And the last two years, I did autobiographical, strictly. That was the only limitation. And for a high school kid, there’s no more vulnerable time in your life. And some of the stories they tell are just crazy. And I try to tell them to be as honest as they possibly can. So we get these amazing stories. I think the kids really enjoy it.
Does being self-taught and somewhat out of the scene hinder your ability to teach? Does it help, not having those external influences as limitations?
I guess what I try to teach the kids—I’m a strong believer in the idea that you’ve got to know the rules before you can break them, so I try to teach them really traditional ideas like paying attention to panel structure, line quality, and really, really basic stuff. But also tell them that developing a story is completely up to them. I’m really just giving them raw tools and not trying to be too rigid about the structure itself.
Have you read any Scott McCloud?
Have you used it as reference?
No, but I’ve read it. I guess I would probably say that I’ve ended up using the Lynda Barry books more, because they’re more about pure writing. As far as the visual stuff goes, they have no problem with that.
One of the themes of your work is this concept of man versus nature.

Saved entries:
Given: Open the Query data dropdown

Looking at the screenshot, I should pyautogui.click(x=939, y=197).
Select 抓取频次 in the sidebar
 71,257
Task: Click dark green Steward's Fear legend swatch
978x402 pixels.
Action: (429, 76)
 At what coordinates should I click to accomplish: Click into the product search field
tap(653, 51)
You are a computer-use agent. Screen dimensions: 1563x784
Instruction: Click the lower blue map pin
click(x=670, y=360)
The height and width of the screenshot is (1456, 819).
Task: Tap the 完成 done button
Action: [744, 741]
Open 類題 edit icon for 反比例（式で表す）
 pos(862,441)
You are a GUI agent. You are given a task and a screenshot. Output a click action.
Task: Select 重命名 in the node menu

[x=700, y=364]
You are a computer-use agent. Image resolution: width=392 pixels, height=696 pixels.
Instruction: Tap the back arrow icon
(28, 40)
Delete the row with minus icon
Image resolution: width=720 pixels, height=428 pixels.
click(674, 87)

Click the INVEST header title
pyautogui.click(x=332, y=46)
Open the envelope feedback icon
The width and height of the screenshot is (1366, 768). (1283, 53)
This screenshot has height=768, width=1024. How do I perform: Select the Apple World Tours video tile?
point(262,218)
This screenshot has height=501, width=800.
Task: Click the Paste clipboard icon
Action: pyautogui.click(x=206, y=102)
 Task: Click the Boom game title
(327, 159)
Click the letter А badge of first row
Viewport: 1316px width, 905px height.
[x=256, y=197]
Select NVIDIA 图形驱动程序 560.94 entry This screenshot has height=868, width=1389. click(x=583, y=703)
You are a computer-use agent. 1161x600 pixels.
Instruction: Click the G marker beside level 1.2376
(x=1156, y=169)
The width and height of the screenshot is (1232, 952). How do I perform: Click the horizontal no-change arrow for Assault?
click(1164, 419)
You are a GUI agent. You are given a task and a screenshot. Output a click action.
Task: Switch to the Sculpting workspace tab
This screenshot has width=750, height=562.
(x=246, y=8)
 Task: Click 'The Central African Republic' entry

Exercise details: Carry on the interview about teaching comics, starting right after its last sentence.

Exercise output:
And in Yawning Void there’s an image of two men fighting, with the words “Urban vs. Rural” below them. Having spent time in Los Angeles, is that dichotomy still an important part of who you are?
The “Rural vs. Urban” was more of a joke that anything. I think the more accurate description is man versus nature, and the toll that civilization is taking on the place we live. I guess my overall goal is to tell more rural stories, because I feel like, for the most part, autobiographical stories are dominated by urban stories. I think there is a lot of cool rural stuff out there that people don’t know about. And I think there’s a lot that even I don’t know about, at all.
I would like to see that represented more, because I think that some of those stories are really neat and really amazing.
What’s role does this idea of “man versus nature” play in The Possum and the Pepper Spray?
My mom gave me a can of mace when I moved to Minneapolis, because she grew up in Los Angeles and was pretty terrified all of the time. She was pretty sure I was going to get mugged at some point. So shemade me absolutely promise that I would carry it around all the time, which I did.
But the only time it got used is when a friend used it on me, on accident. He thought it would spray out like Binaca, like a little puff, but really, those things are made to shoot 40 or 50 feet. I remember watching the stream come toward me, into my eyes.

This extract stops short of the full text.